Oleh Zulfata
Direktur Sekolah Kita Menulis (SKM)
Hari mengenang Tsunami Aceh tahun ini (2021) kembali menyapa dunia, bukan sekedar menyapa Aceh, setelah Tsunami, berbagai negara di segala penjuru dunia mengulurkan tangannya ke Aceh sembari mendonasikan berbagai bentuk uluran tangan keterwakilan warga internasional, kalangan elite, militer, politisi, aktivis, agamawan lintas agama, serta ormas turut seayun dan selangkah untuk membantu Aceh setelah beberapa menit diporak-porandakan oleh gelombang Tsunami Aceh. Sederhananya, gelombang Tsunami Aceh disebut dalam kearifan warga Simeulue sebagai Smong.
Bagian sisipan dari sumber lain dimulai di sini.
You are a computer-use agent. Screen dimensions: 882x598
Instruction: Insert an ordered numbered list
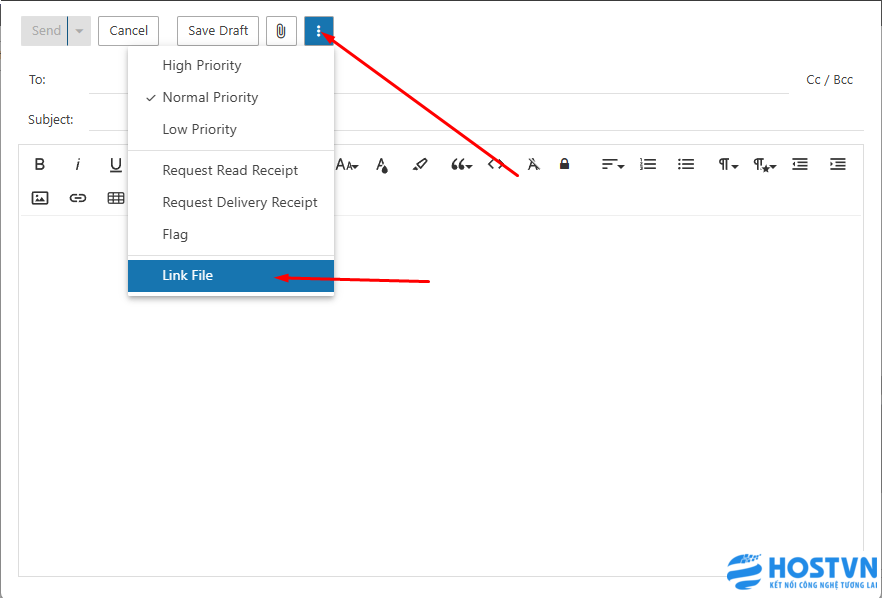pos(648,165)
Jauh sebelum Tsunami melanda Aceh (2004), Padang (2009) dan Palu (2018), Aceh-Simeulue juga pernah dilanda Tsunami pada tahun 1907, kemudian ada juga yang menyebut pernah terjadi di tahun 1833. Artinya sebelum Indonesia merdeka ternyata telah awal bangsa ini disapa oleh Smong. Jadi, tidak perlu berlebihan takut pada Smong, bersahabatlah dengan dia melalui upaya penguatan pendidikan Smong sebagai pembelajaran hidup manusia.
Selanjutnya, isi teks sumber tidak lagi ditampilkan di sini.